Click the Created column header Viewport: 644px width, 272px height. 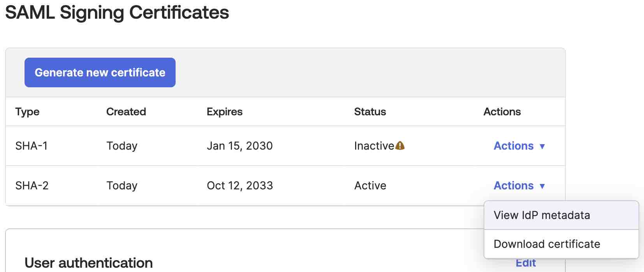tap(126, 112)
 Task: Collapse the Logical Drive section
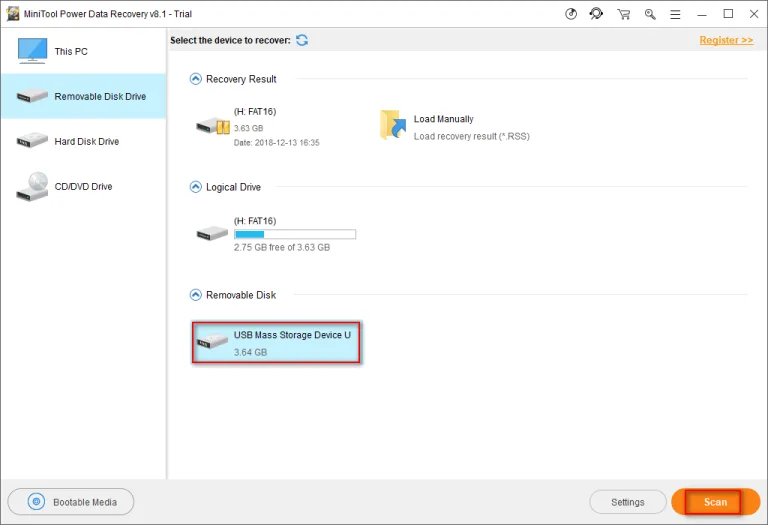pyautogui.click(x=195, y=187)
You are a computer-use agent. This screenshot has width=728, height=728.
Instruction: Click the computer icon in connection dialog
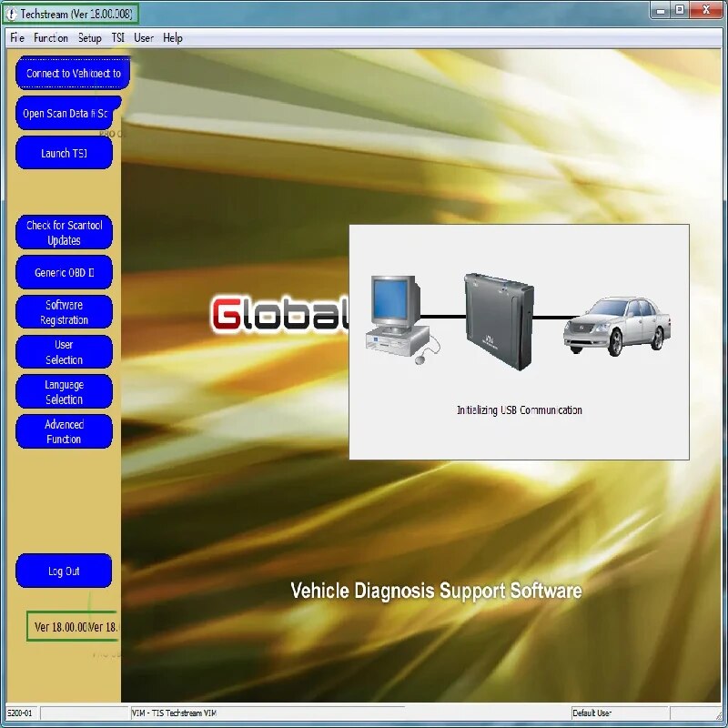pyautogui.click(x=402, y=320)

==

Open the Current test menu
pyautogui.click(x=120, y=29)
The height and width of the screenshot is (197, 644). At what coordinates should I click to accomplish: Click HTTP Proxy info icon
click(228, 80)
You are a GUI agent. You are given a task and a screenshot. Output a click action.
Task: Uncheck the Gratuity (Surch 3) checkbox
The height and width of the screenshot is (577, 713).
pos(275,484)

TASK INSTRUCTIONS: Copy from the entries above each line in which the string "agent" can be found.

TASK RESPONSE:
You are a computer-use agent. This screenshot has width=728, height=728.
You are a GUI agent. You are given a task and a screenshot. Output a click action.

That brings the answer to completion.